[VIEWPOINT]Repeating our historical mistakesOnce upon a time, there lived a rich landlord. Most villagers worked for him. He was a man of common sense, though not a man of virtue. One day, he came to find out that some villagers had been speaking ill of him. They had been complaining that he treated a few of the people who worked for him favorably. They complained that he gave bigger salaries to a hard-working man and a man with dexterity.
However, the landlord didn’t change. He thought it was appropriate to pay more to the people who brought him more benefits through their sincerity and skilled workmanship.
The landlord did not respond to the criticism because he expected the complaints would die down soon. Yet, the situation just got worse. Rumors started to spread that the landlord, a miser, chased away a Buddhist monk who asked for alms, and that he had tried to rape a village girl when he was young.
The landlord was shocked. After the groundless rumors began to spread, he started to suffer insomnia. He even began to wonder whether it was worth it for him to lead such a hard life. So, he reduced his farming by half. He also cut the number of people who worked for him in half.

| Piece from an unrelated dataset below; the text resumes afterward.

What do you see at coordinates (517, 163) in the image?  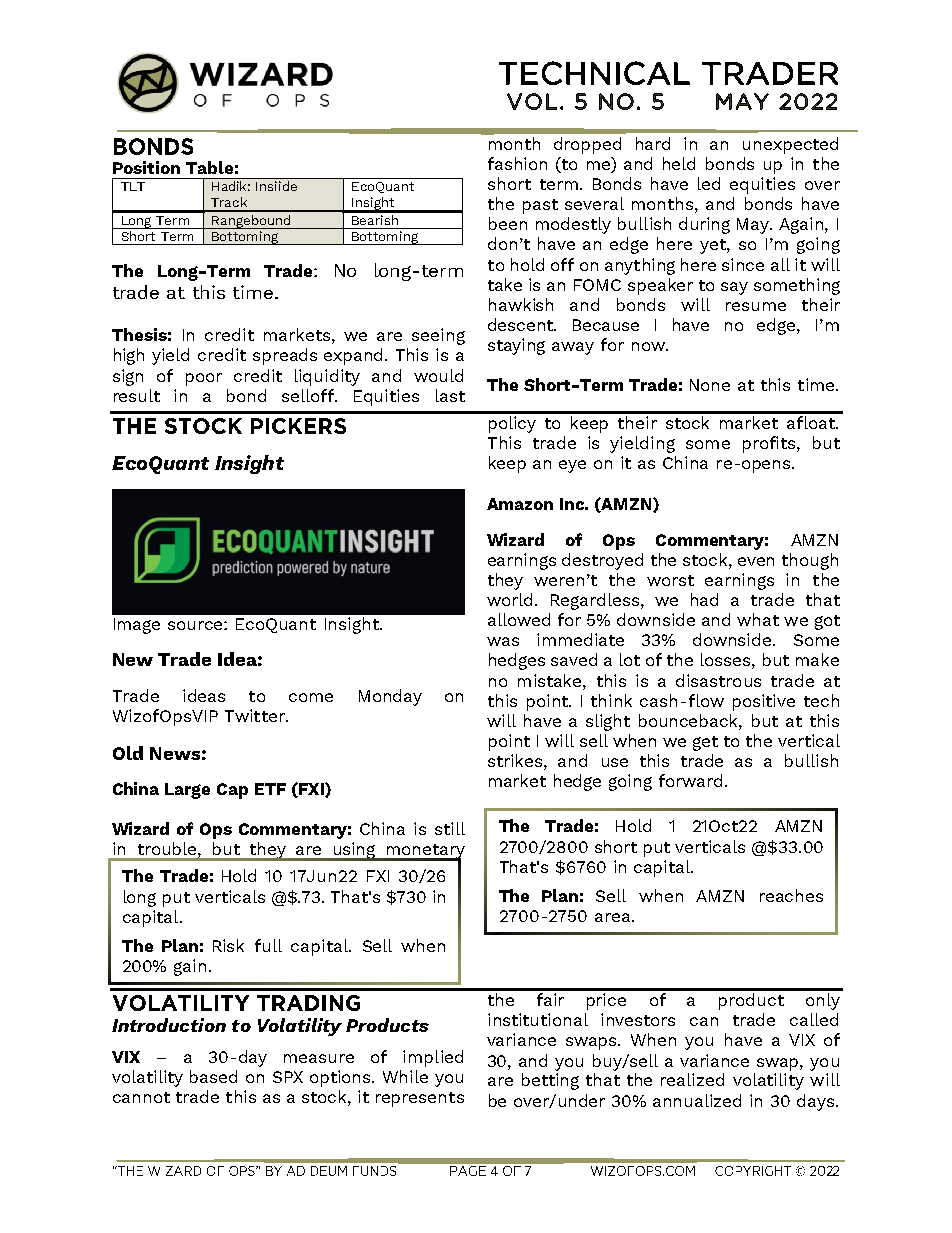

Because he didn’t want the villagers to gossip about him, he stopped mingling with them. Instead, he took a look around at neighboring villages. He bought some essential daily utensils to bring back with him. The village shopkeepers started to complain that they were losing money in sales. Rickshaw drivers also complained because their income dropped. When the villagers drove the landlord into a corner, they created a strange situation. The people who had to deal with more hardship were the villagers, not the landlord.

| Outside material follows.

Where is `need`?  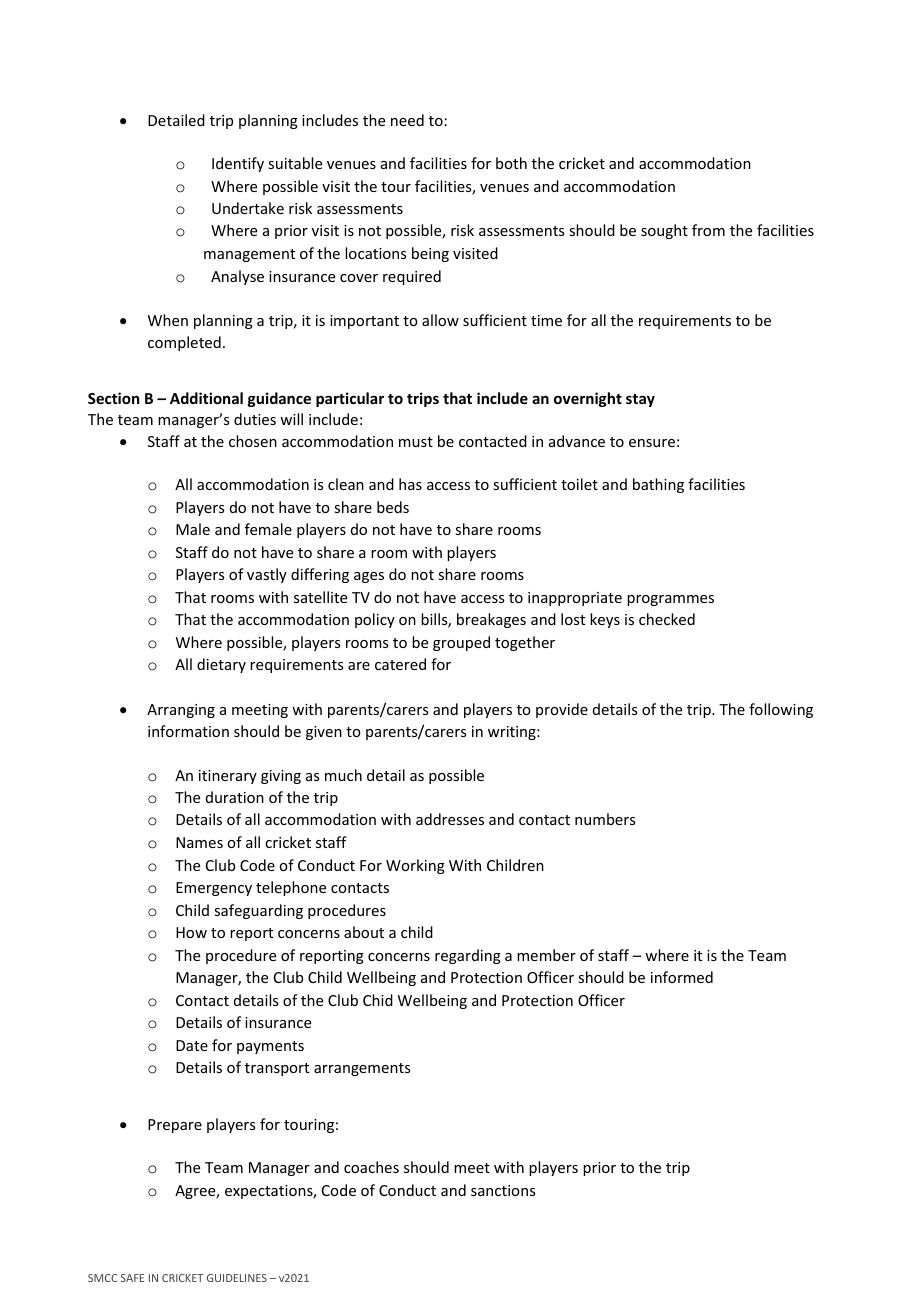
need is located at coordinates (407, 120).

Time went by and we entered the 21st century. Now, there is a recurrence of a similar situation.
The trend of looking at the haves in a negative way has spread widely throughout our society.

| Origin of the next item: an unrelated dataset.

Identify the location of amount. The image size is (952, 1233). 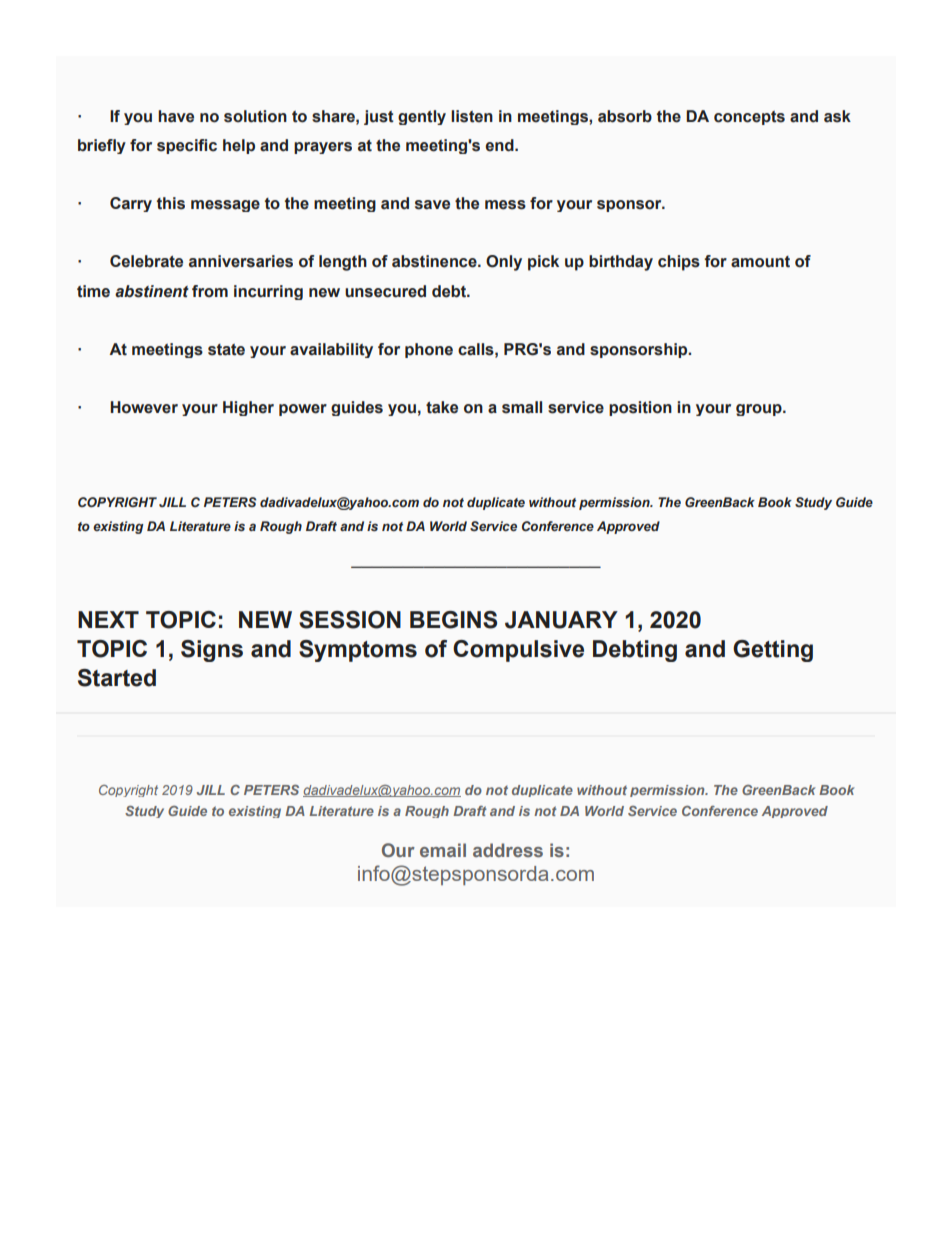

The critics of the wealthy say they live in luxury houses and drive expensive cars because they were lucky enough to have wealthy parents. They also suggest that the wealth of their parents did not accumulate in a clean manner, either. A bunch of them even claim that “the situation of the have-nots will only improve if the haves are shaken up.”
These people pointing to the apartments in some parts of the Gangnam area, or in other rich residential areas south of the Han River in Seoul, and pledged to stabilize real estate prices. They have mobilized all sorts of means, including the “tax bomb.” And they believed that the measure would help relieve the sense of relative deprivation that ordinary people experience.
But the result has been nothing but an expansion of housing price instability. Instead of controlling the prices of apartments in the Gangnam area, the measure has raised the prices of apartments in other areas. In order to cover up their policy failures, these people have repeatedly announced unreasonable real estate market control measures. They had proclaimed that the policy that will make it mandatory for construction companies to reveal the details of the costs of apartment buildings was absurd until two weeks ago, but they are pushing it now with full force.
Wealthy people have gradually turned a cold shoulder to them. They have gone abroad often, using excuses such as that they need to take care of their children studying there and to play golf. They spend moneythat they would have spent at department stores in Korea to shop at the airport duty-free shops of other countries. Since it is cheaper for them to play golf and shop overseas, it is like killing two birds with one stone for them. As a result, the amount of money Koreans have spent overseas has been breaking records every month.
Because of that, it is only natural that domestic consumption has begun to dwindle.
Restaurant owners, taxi drivers and businessmen who run small- and medium-sized businesses are experiencing hard times. As the economy has deteriorated, businesses have stopped employing new recruits and have even started to reduce the number of existing workers. Critics had always looked negatively at businesses. However, the first patriotic contribution one can make is to pay taxes by making money through a good business. The next is making enough money to create jobs by expanding manufacturing facilities. Consequently, the country has become full of unemployed people.
Once again, the attack on the wealthy has resulted in creating unintended victims. Nevertheless, the critics still insist, “We are trying hard for the benefit of people like you, the have-nots.”
*The writer is the international news editor of the JoongAng Ilbo.